* Some good news: in South Korea, the preference for boy children over girls appears to be breaking down.
South Korea is the first of several Asian countries with large sex imbalances at birth to reverse the trend, moving toward greater parity between the sexes. Last year, the ratio was 107.4 boys born for every 100 girls, still above what is considered normal, but down from a peak of 116.5 boys born for every 100 girls in 1990…..
The most important factor in changing attitudes toward girls was the radical shift in the country’s economy that opened the doors to women in the work force as never before and dismantled long-held traditions, which so devalued daughters that mothers would often apologize for giving birth to a girl.
The hope is that just as South Korea was ahead of China and India in development, they might also follow it in this.
* An attempt to calculate if Britain could feed and clothe itself – the answer being probably yes, just (PDF). But what sort of agriculture?

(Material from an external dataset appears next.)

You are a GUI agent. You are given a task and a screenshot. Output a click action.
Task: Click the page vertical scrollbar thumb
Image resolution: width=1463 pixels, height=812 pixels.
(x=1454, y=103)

… organic livestock-based agriculture, practised by orthodox methods and without supplementary measures, has the most difficulty sustaining the full UK population on the land available, while other management systems can do so with a more or less comfortable margin.
However organic livestock agriculture becomes more ef- ficient and sustainable when it is carried out in conjunction with other traditional and permacultural management practices which are integral to a natural fertility cycle. These include: feeding livestock upon food wastes and residues; returning human sewage to productive land; dispersal of animals on mixed farms and smallholdings, rather than concentration in large farms; local slaughter and food distribution; managing animals to ensure optimum recuperation of manure; and selecting and managing livestock, especially dairy cows, to be nitrogen providers rather than nitrogen stealers.
These measures demand more human labour, and more even dispersal of both livestock and humans around the country than chemical or vegan options. Effective pursuit of livestock-based organic agriculture of this kind requires a localized economy, and some degree of agrarian resettlement. Other management systems based on synthetic fertilizers or vegan principles lend themselves more easily to the levels of urbanization currently favoured by the dominant (and mostly urban) policy makers.
(But, I’d add into this equation the fact that city-dwellers are generally more energy-efficient than those living in the country.)
* Reading – if it is in long-term decline what does this mean for society? The New Yorker asks the question in an interesting survey of anthropological and brain scanning research, but one, I’d suggest, that hasn’t really caught up with the shift from television to the internet.